"The Baltic was an exceedingly treacherous
place for enemy submarines"
The vast majority of
ink spilled on WWII submarines has centered upon German U-boats and the
Allied effort to defeat them. The reason is understandable: the German
U-Boat campaign offers readers an impressive array of engagements,
personalities, and technological advances; its geographic scope was
substantial, blanketing the Atlantic Ocean from its icy northern reaches
to its balmy southern climes, and around Africa's horn into the Indian
Ocean; and many of its commanders and crewmen have made themselves
available for interviews, commentary, and have written about their
experiences.
Unfortunately, history's laser-like focus on German
U-boats has made it more difficult for studies on other aspects of WWII
submarine warfare (including the role American submarines in the Pacific
played in defeating imperial Japan) to receive the publicity and
readership they deserve. A particularly heavy shroud has covered Soviet
submarine operations from 1939-1945, and the fact that this small navy
helped Britain and the United States defeat Nazi Germany. Hopefully,
Korzh's "Red Star under the Baltic" will buck this unfortunate and
undeserved trend.
By training a mechanical engineer, Korzh served as the
chief engineer on three different Soviet boats on and under the Baltic
Sea. His account graphically details life and death on what many have
called "a German lake." Indeed, the Baltic was an exceedingly treacherous
place for enemy submarines. A quick glance a map of this region will show
you why this was so. Navigationally, the long and narrow island-strewn
Baltic was a complicated body of water to operate in, and its shallow
depth made hiding from hunting warships doubly difficult (and in many
cases, fatally impossible). When the Germans captured the Soviet bases in
the central sea region early in the war, the Soviet Baltic Fleet retreated
northeast to Kronstadt and Leningrad. The Kriegsmarine did its best to
bottle these submarines up in the narrow reaches of the Gulf of Finland,
and blanketed the narrow entrance with a nearly impenetrable
anti-submarine defensive network of tens of thousands of mines,
anti-submarine nets, shore-based artillery, surface warships, and air
cover.
"Red Star" was written in the early 1960s, when the
events portrayed were still reasonably fresh in the author's mind, and
originally published in Russian in 1966 under the title "Reserve of
Strength." Presented in the first person, Korzh's superb record details
the abysmal life and death conditions Soviet sailors endured on their
primitive but stoutly constructed boats.
As readers will quickly discover, Korzh was one lucky
sailor. His first patrol in early 1942 was aboard S-7, which returned
safely only to be torpedoed by a Finnish submarine on its next patrol. The
entire crew was lost except for those fortunate enough to have been on the
bridge when disaster struck. Korzh, however, was not aboard because he had
been transferred to another boat, S-12. His extensive second patrol sank
two freighters and returned safely after suffering heavy depth charging
and a very narrow escape. S-12 was lost with its entire crew the following
year, but the lucky Korzh had again been posted to third boat, jumping
again off the devil's shovel. His third patrol in March 1945 was aboard
L-21, a large mine-laying submarine. The patrol was exceedingly successful
and accounted for three warships and a tanker.

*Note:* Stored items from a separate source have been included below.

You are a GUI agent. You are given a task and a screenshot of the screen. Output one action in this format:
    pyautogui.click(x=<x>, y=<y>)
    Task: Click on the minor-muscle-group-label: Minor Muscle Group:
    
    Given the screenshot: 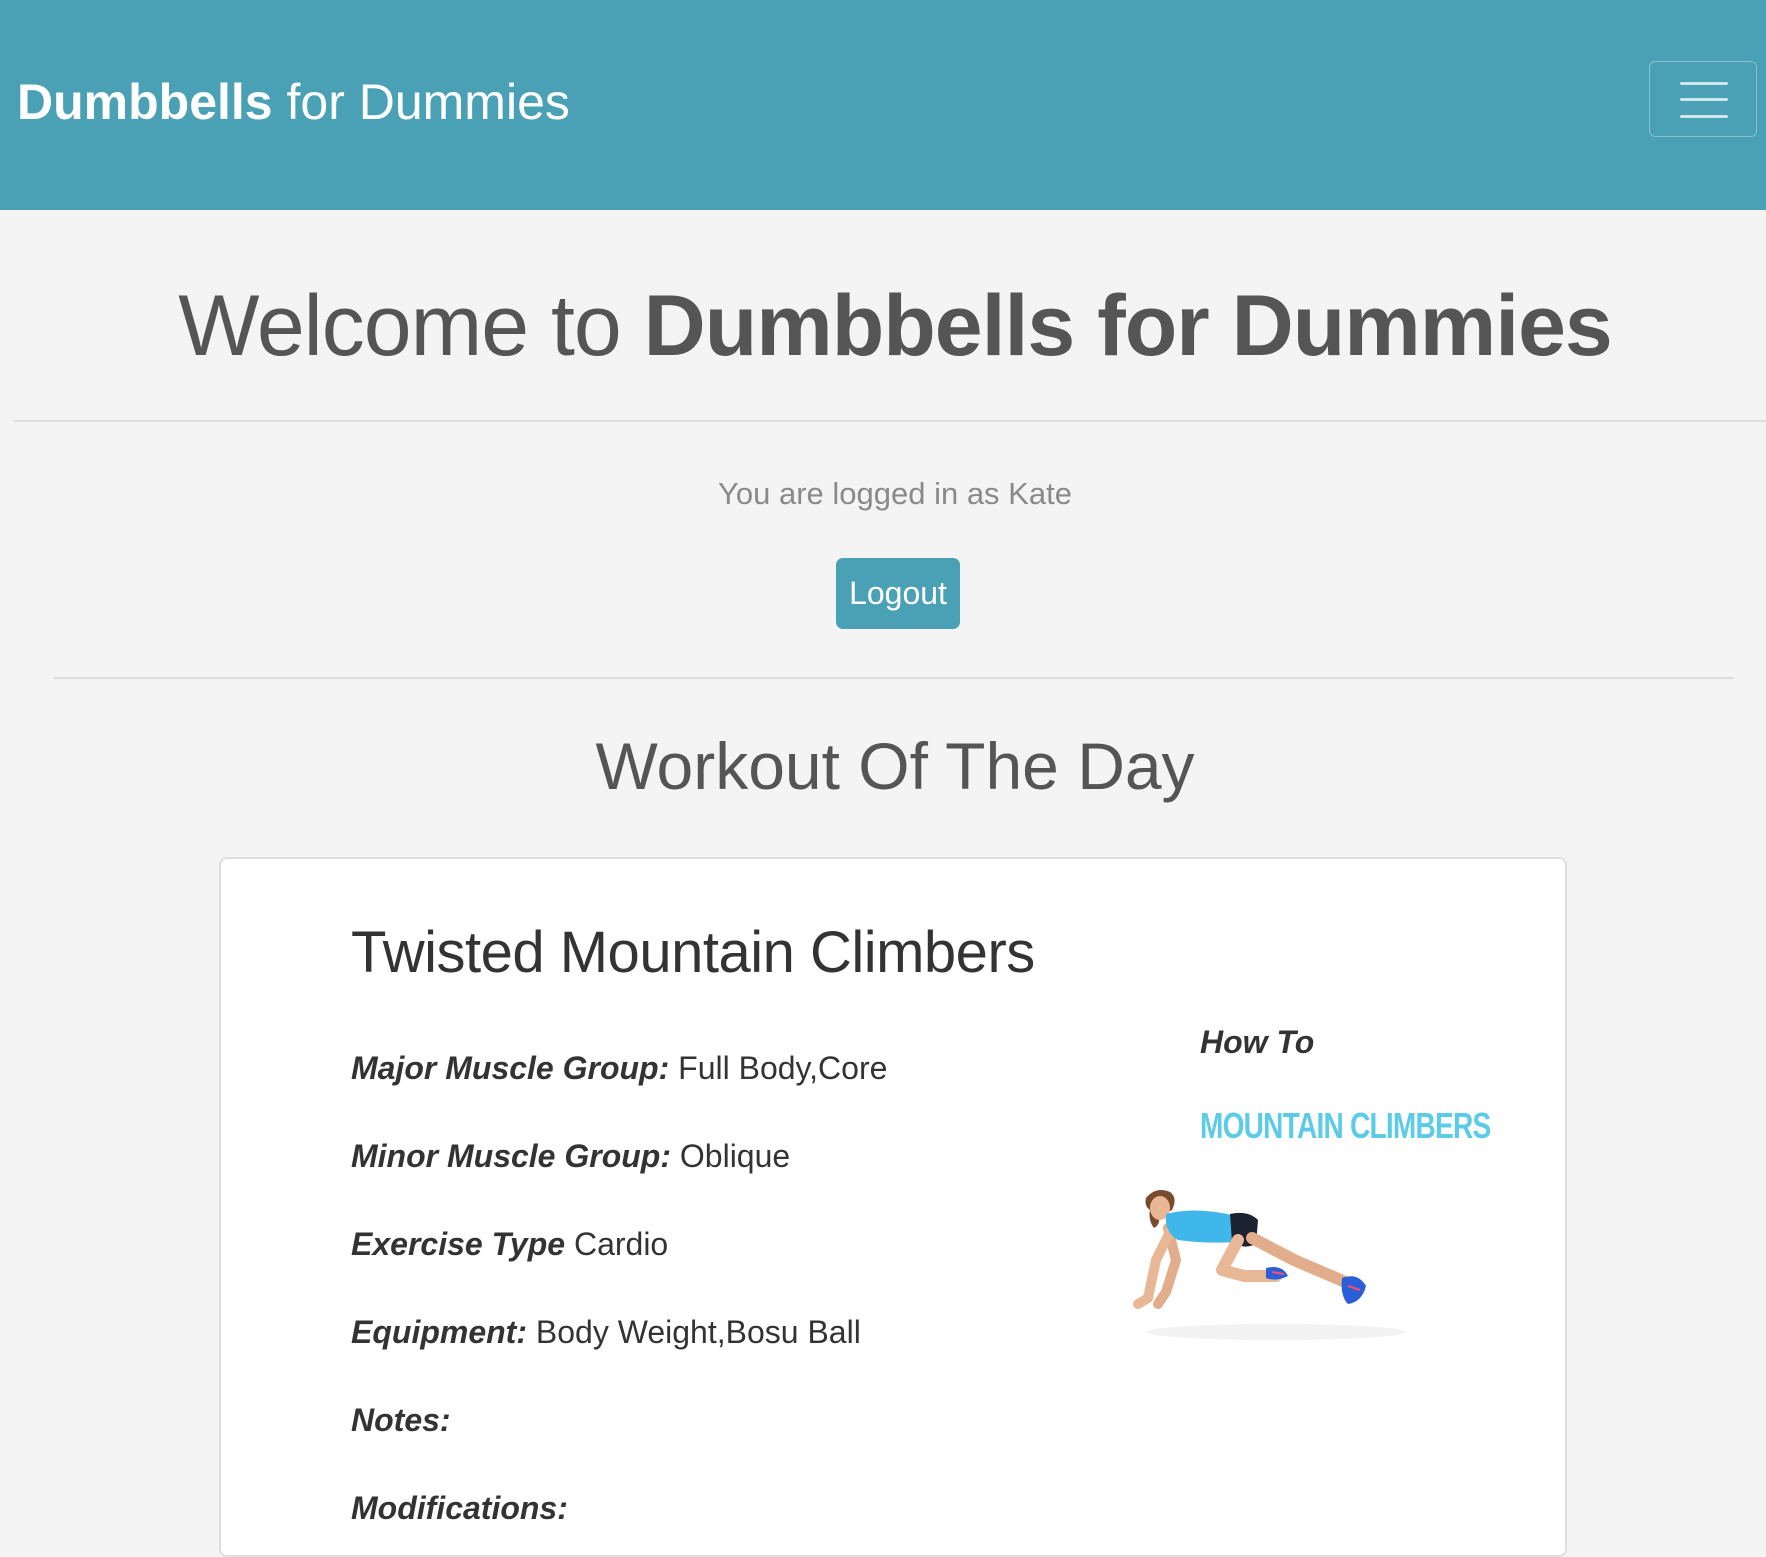 What is the action you would take?
    pyautogui.click(x=511, y=1156)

"Red Star" will interest everyone who enjoys reading
about WWII naval matters in general, and
U-boats in particular. Authentic Russian accounts of naval service are
very rare, and memoirs in a frontline submarine exceedingly so. Everyone
familiar with Das Boot and life aboard German U-boats will appreciate and
see obvious similarities between that account and Korzh's recollections:
hardship, terror, comradeship, and death. German accounts of life aboard a
U-boat in 1944 and 1945, when simply going to sea was the equivalent of a
death sentence, are rare because so few crewmen from that period managed
to survive. It was under similar conditions that Korzh and his comrades
operated from 1942 onward in the dangerous waters of the Baltic. Viktor
Korzh died in St Petersburg in 1993. "Red Star under the Baltic" is his
legacy. Thankfully, it is now available in English. I highly recommend it.